High-altitude balloons:

  • Balloons have been in frequent use for several decades now, though the first uses go back at least 200 years. They are used mainly for scientific purposes but increasingly for tourism and joy rides, surveillance, and disaster relief and rescue.
  • Weather agencies routinely use balloons to make measurements – of air temperature, pressure, wind speed and direction, aerosol concentrations.
  • Because of the high altitudes that today’s giant balloons can attain, they are considered useful for astrophysicists and even space agencies. These are relatively clear spaces, much above the heights at which airplanes fly and far below the nearest orbits, about 200 km from earth, where satellites are placed.
  • Very often, they offer better opportunities to observe specific parts of the earth, and are also thousands of times cheaper than satellites.
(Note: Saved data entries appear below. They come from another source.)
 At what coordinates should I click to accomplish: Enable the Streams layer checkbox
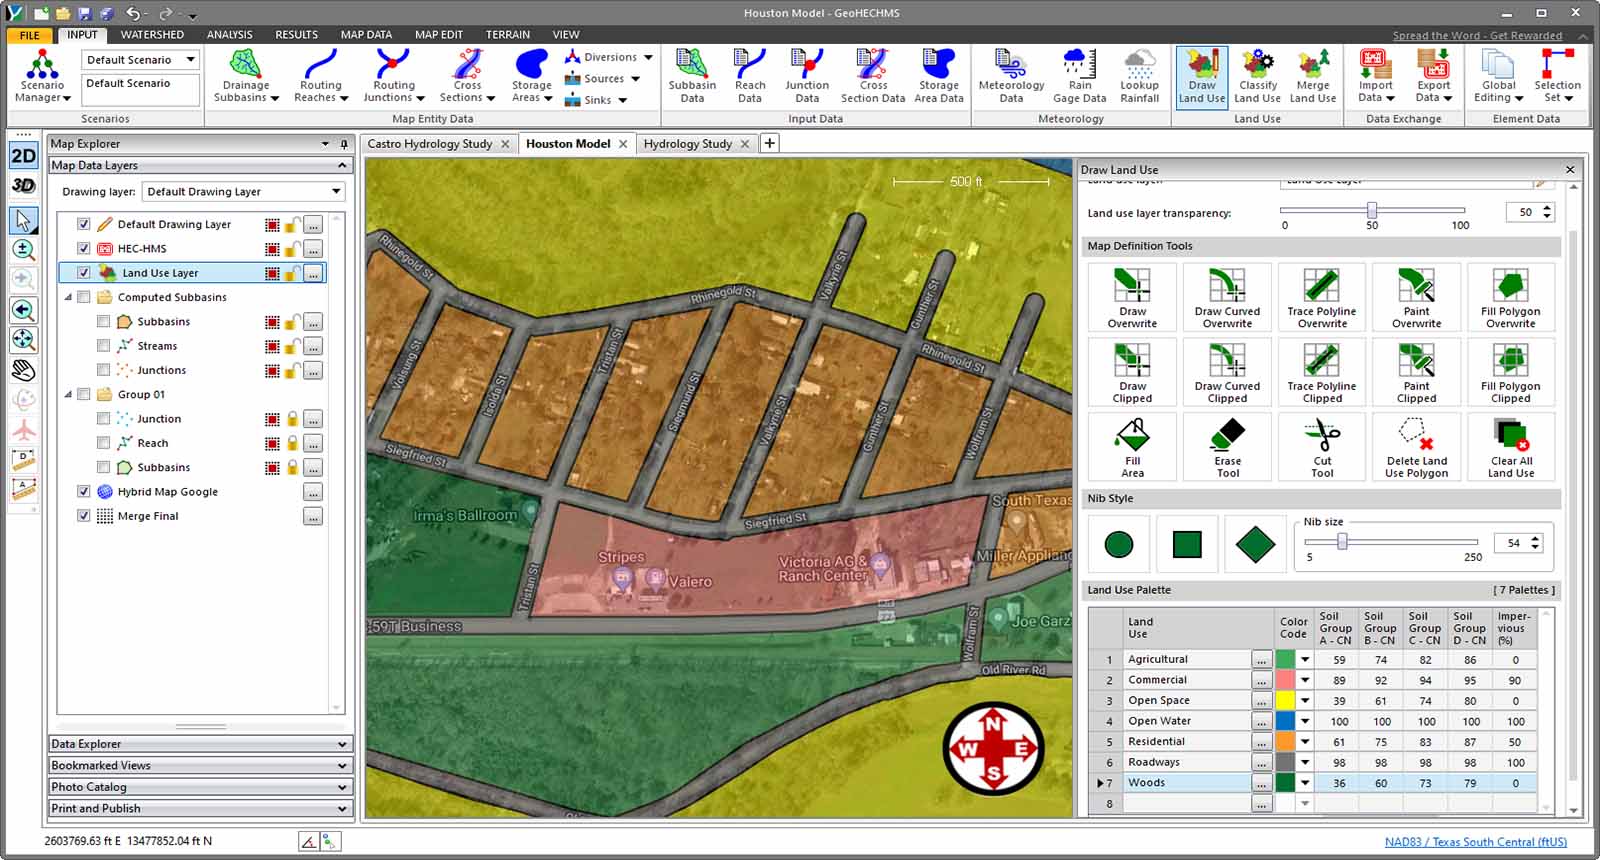click(103, 346)
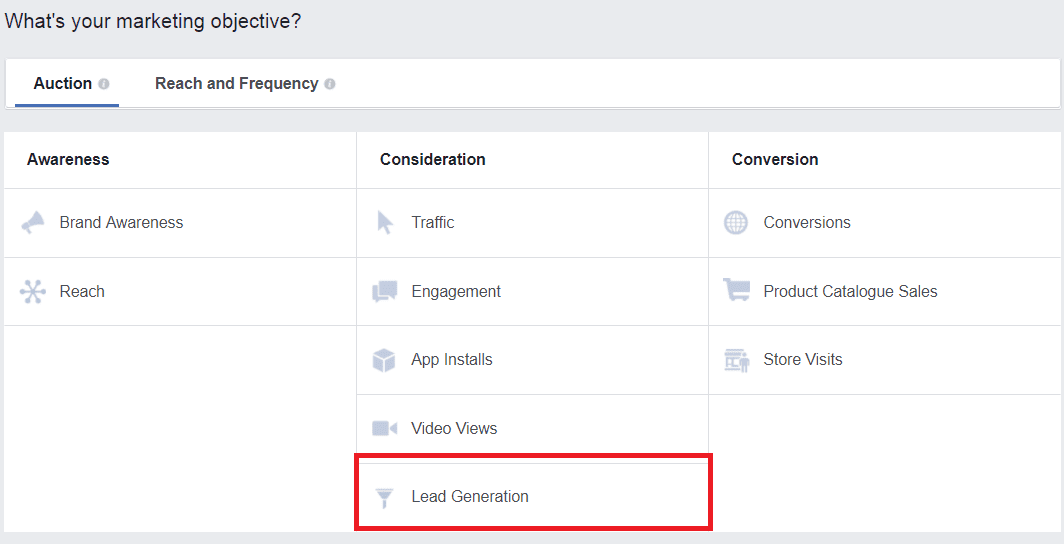Select the Engagement objective text
This screenshot has height=544, width=1064.
pos(456,292)
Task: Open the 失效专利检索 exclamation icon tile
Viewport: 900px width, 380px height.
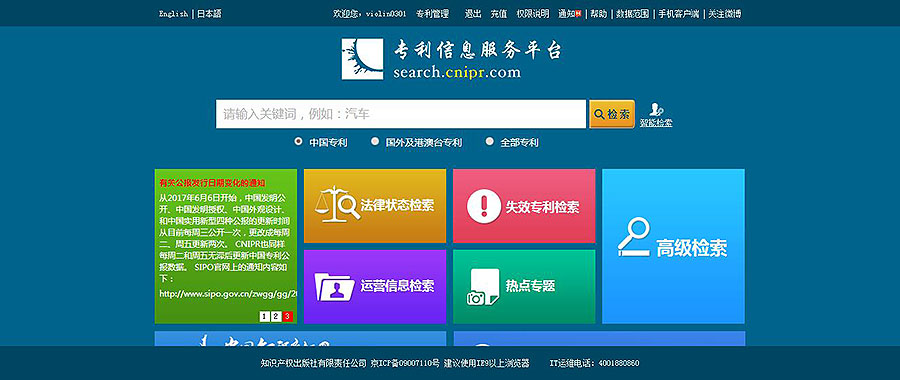Action: (x=524, y=205)
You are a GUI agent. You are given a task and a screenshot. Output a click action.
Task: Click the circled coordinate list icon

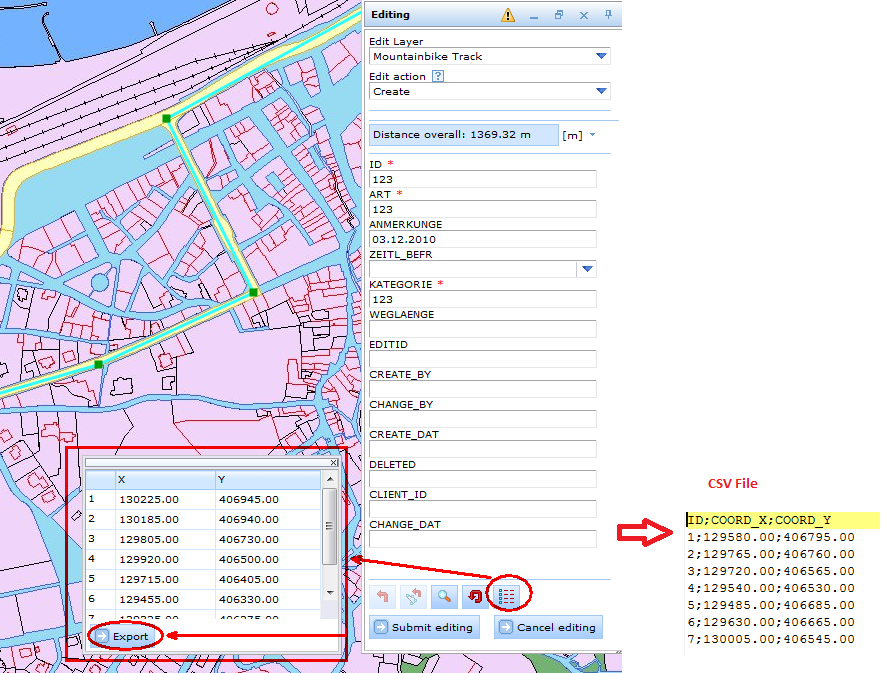tap(507, 593)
  • Moreover, because the balloons are brought down after their job is done, the instruments used are recoverable and reusable.
  • High-altitude balloons are tempting vehicles for espionage operations.
  • They can hover over an area for a prolonged time.
  • Big balloons can carry a few thousand kilograms of payload, which means they can be packed with spying instruments.
  • The biggest advantage is the greater prospect of their remaining undetected.